Skip to content

Latest commit

 

History

History
397 lines (291 loc) · 21.4 KB

README.md

File metadata and controls

397 lines (291 loc) · 21.4 KB

SubHask

SubHask is a radical rewrite of the Haskell Prelude. The goal is to make numerical computing in Haskell fun and fast. The main idea is to use a type safe interface for programming in arbitrary subcategories of Hask. For example, the category Vect of linear functions is a subcategory of Hask, and SubHask exploits this fact to give a nice interface for linear algebra.
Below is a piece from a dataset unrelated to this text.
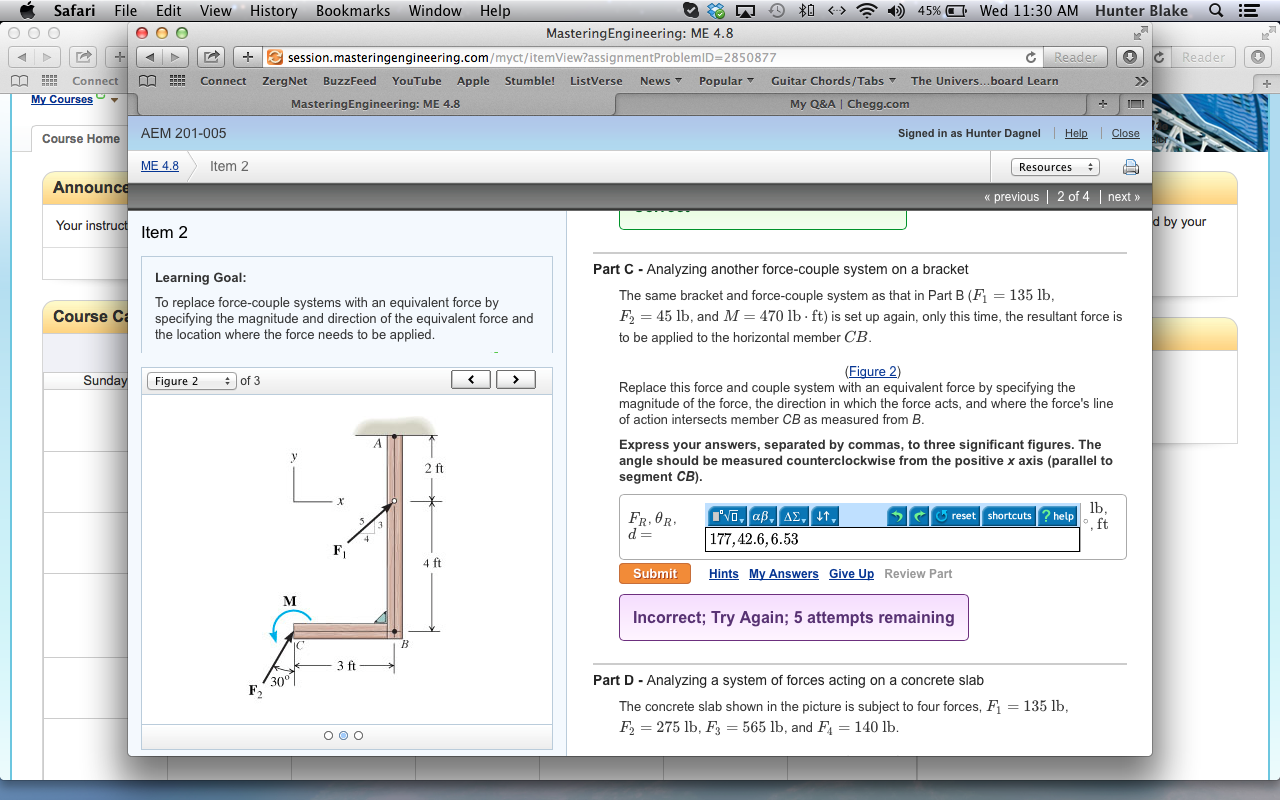Redo using the green redo arrow
Viewport: 1280px width, 800px height.
920,515
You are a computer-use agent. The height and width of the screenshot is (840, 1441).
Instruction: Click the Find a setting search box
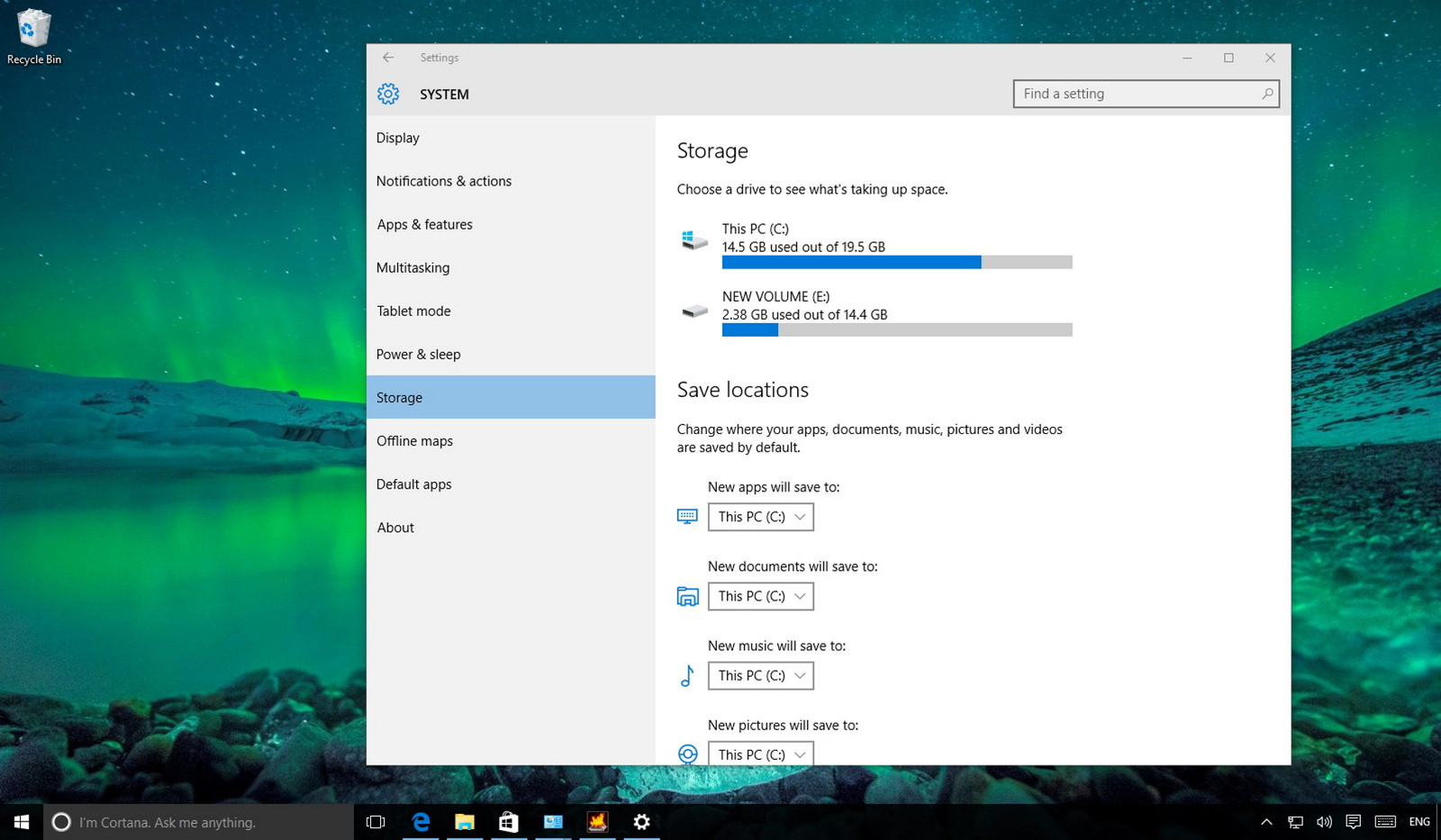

To achieve this goal, almost every class hierarchy is redefined to be more general.

SubHask is a work in progress. This README is intended to be a "quick start guide" to get you familiar with the current status and major differences from standard Haskell.

Table of contents:

Installing

SubHask depends on:

  1. GHC >= 7.10. You can download the latest version of GHC here.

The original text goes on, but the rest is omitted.